-- Description of the task --
Retype, without changes or pictures, only the lines that begin at the one containing "Website (179, 1997)" and end at the last line of the records that follow.

......

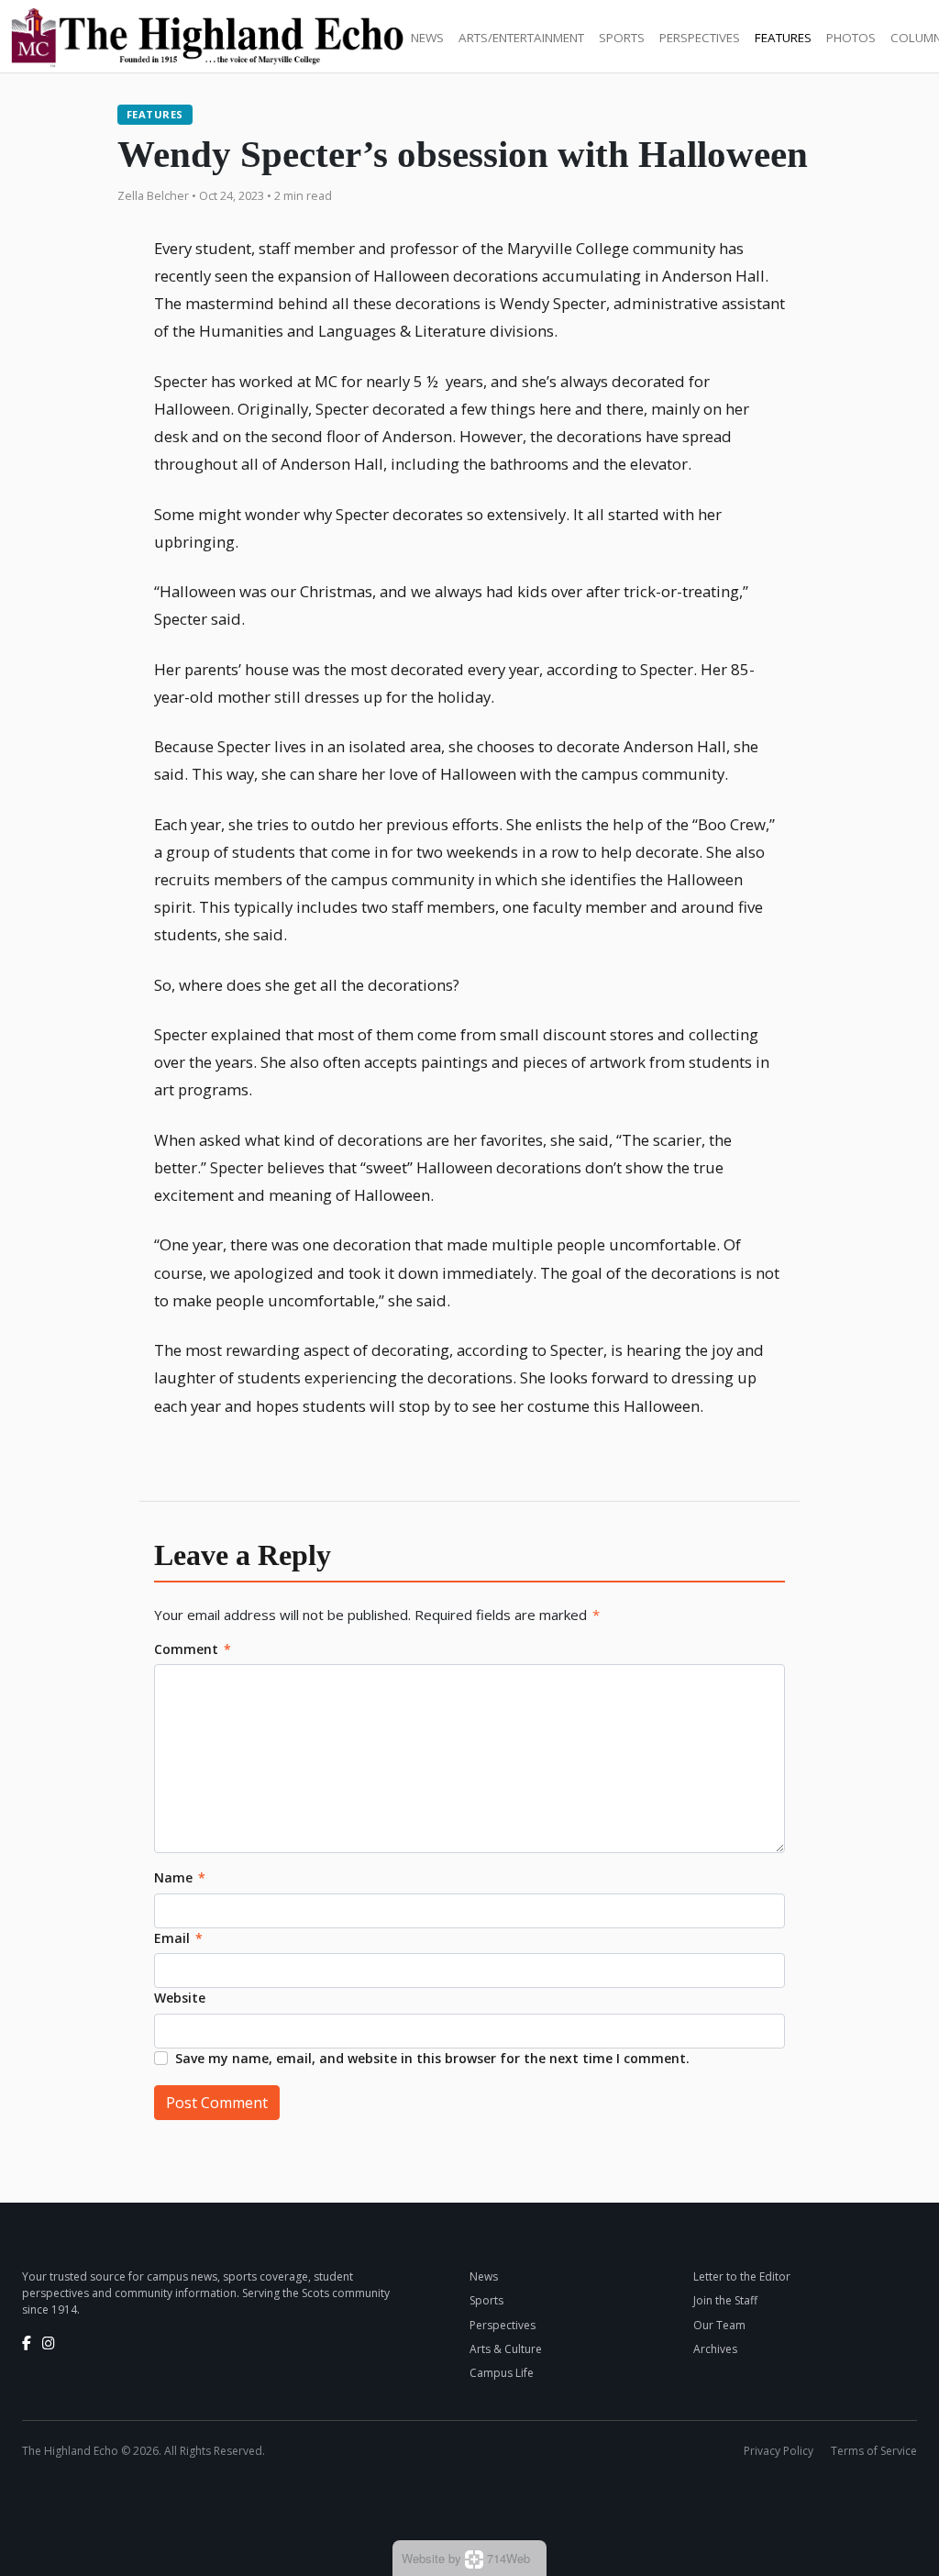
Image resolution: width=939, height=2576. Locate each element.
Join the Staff (725, 2300)
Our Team (719, 2325)
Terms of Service (874, 2451)
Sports (622, 37)
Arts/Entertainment (521, 37)
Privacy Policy (778, 2451)
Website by (466, 2558)
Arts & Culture (506, 2349)
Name (179, 1877)
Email (178, 1938)
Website (179, 1997)
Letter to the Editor (741, 2276)
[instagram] (48, 2343)
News (427, 37)
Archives (715, 2349)
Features (783, 37)
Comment (192, 1649)
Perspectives (699, 37)
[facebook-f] (26, 2343)
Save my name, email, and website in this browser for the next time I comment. (432, 2058)
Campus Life (502, 2373)
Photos (851, 37)
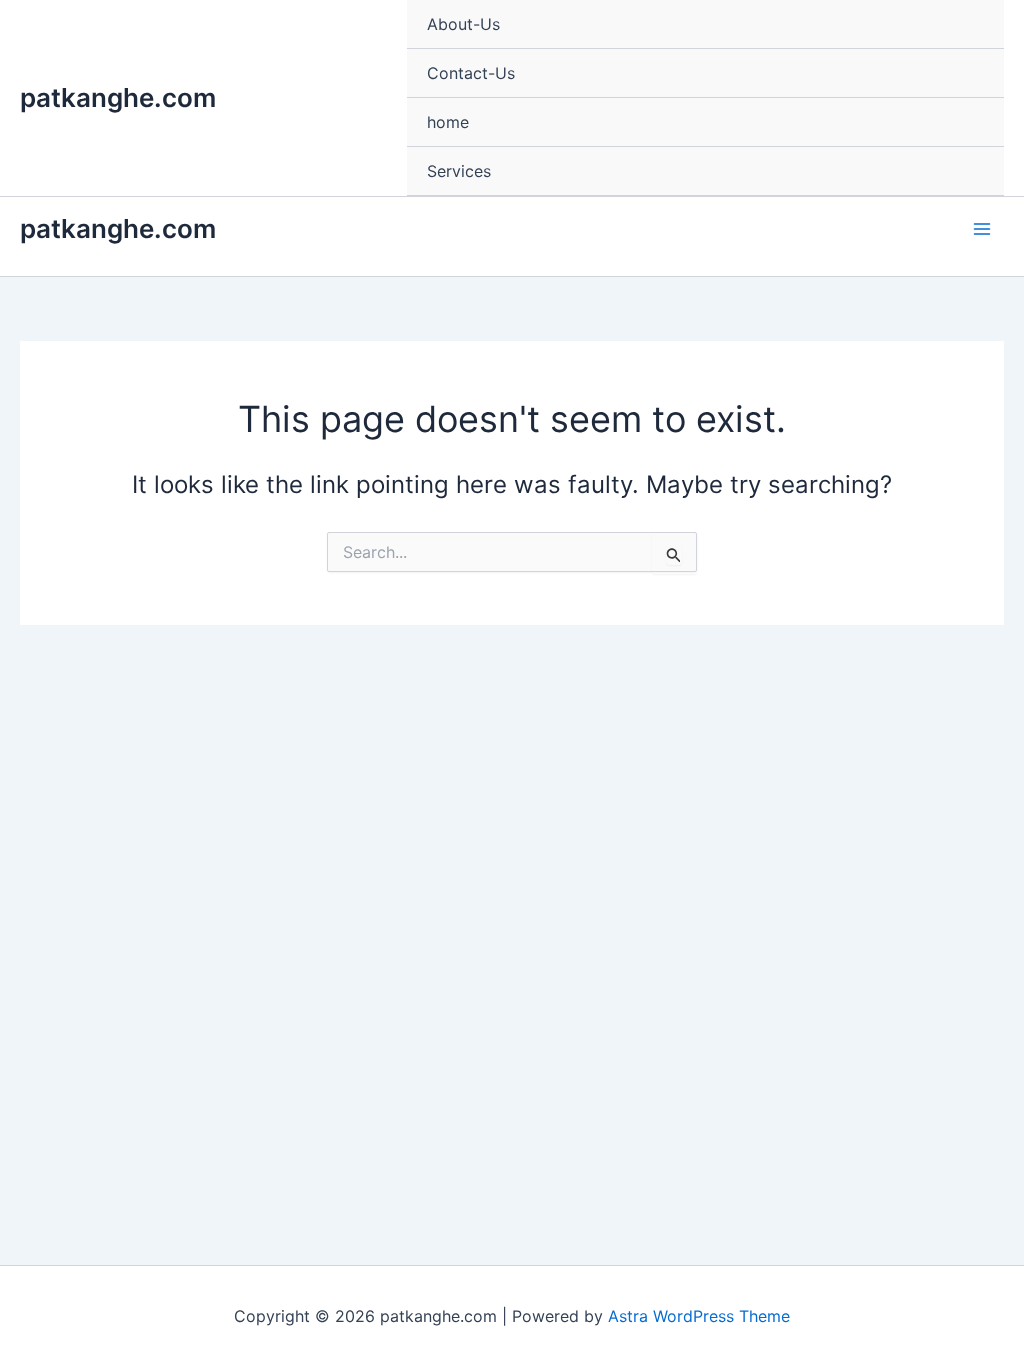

......

-- Task answer --
Website (179, 1997)
Letter to the Editor (741, 2276)
[instagram] (48, 2343)
News (427, 37)
Archives (715, 2349)
Features (783, 37)
Comment (192, 1649)
Perspectives (699, 37)
[facebook-f] (26, 2343)
Save my name, email, and website in this browser for the next time I comment. (432, 2058)
Campus Life (502, 2373)
Photos (851, 37)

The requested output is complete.